If you'd like to send us a question of the week to answer, feel free to put it in the comments section below, or email us at bluerosegirls at gmail dot com.

ALVINA:
Well, I haven't written any books, but I can say that a bunch of childhood experiences have made it into Grace's middle grade novel, Year of the Dog, since it's based on her childhood, and I was a part of that. My mother's healthy cooking, what my bedroom looked like, eating vitamins instead of candy, the lunch lady confusing Grace with me, going to Taiwanese summer camp, etc. The differences between the book and what happened in real life is mainly in the timing--Grace and I knew each other from 5th grade till 7th grade, and even though she doesn't really specify what grade we were in, I think it's pretty obvious that we're younger in the book. The lunch lady experience actually happened in 7th grade when we were already friends. Oh, and one major difference is that I never dressed up as laundry for Halloween, although in 8th grade after I moved to California, I did dress up as a pillow.

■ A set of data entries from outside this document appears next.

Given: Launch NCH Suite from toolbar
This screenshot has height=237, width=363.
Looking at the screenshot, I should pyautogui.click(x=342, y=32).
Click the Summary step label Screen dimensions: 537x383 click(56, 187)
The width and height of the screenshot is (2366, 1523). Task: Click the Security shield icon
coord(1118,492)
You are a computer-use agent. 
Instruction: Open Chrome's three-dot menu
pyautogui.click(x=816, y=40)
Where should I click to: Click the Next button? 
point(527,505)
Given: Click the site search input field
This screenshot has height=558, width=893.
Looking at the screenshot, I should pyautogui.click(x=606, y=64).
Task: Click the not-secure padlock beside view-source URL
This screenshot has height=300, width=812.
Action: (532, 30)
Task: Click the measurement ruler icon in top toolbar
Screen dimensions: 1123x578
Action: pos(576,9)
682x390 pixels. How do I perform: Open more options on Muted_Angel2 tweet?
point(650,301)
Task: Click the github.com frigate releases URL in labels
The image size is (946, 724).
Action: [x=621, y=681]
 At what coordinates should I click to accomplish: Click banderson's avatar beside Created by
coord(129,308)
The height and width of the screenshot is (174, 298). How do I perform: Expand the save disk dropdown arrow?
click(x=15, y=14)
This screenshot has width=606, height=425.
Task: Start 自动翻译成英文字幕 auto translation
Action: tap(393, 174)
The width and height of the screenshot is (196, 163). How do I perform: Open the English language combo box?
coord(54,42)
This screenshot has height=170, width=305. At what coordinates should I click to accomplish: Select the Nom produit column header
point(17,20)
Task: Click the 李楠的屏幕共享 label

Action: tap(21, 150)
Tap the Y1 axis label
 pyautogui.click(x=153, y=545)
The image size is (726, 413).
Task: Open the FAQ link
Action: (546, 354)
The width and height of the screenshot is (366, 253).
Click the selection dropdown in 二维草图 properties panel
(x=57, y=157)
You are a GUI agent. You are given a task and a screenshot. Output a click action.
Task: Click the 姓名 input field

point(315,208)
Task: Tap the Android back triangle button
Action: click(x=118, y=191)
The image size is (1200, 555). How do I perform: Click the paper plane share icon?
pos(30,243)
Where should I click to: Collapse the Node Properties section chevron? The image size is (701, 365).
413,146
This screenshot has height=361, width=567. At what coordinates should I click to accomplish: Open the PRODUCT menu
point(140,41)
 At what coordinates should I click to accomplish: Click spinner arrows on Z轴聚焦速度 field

GRACE: Yes, I guess you could say almost EVERYTHING I write about is based on a childhood experience--from the vegetable garden in The Ugly Vegetables (see more about that HERE) to the book contest in Year of the Dog (more about that HERE). I do switch things around (Alvina and I actually won the Science Fair), so much so that sometimes I forget what actually happened and what I've made up. I've been caught so many times by my sisters that they are considering sending me to a psychologist to help me tell the difference between reality and fiction.

MEGHAN:
Yes! All of my books have some childhood memories thrown in. STEAL BACK THE MONA LISA is based on my childhood fantasy of being a spy. SHOW DOG is the childhood I wished I'd had (never got that dog!) GEORGE has a little A.D.D and likes to hang upside down--I did both. And, of course, the #1 book based on my experiences is THE ADVENTURES OF PATTY AND THE BIG RED BUS. I wrote all about it here--

http://www.meghan-mccarthy.com/patty_themakingof.html





My dad owned a VW bus and it was the most embarrassing thing ever! The door blew off several times on the highway. It serves as a playhouse when I was younger so, for that reason, the bus will always have a place in my heart. Fond memories. Fuzzy feelings. Dew drops on a spring morning. I shed tears every time I think if its demise. Sob. I'm going for the tissues right now....

LIBBY:
I'm going to answer with something that has haunted me for a long time: Beth's death in LITTLE WOMEN and in real life. In the book, she got scarlet fever because she went to nurse the Hummels while Jo stayed home reading. In real life, it was her mother who gave her the fever -- or as Abba put it "brought back the fever that sucked up her sweet young life" (CREEPY! Like Abba -- Marmee in the book-- herself, in my opinion). The doctor said she died because of "inadequate nursing after scarlett fever."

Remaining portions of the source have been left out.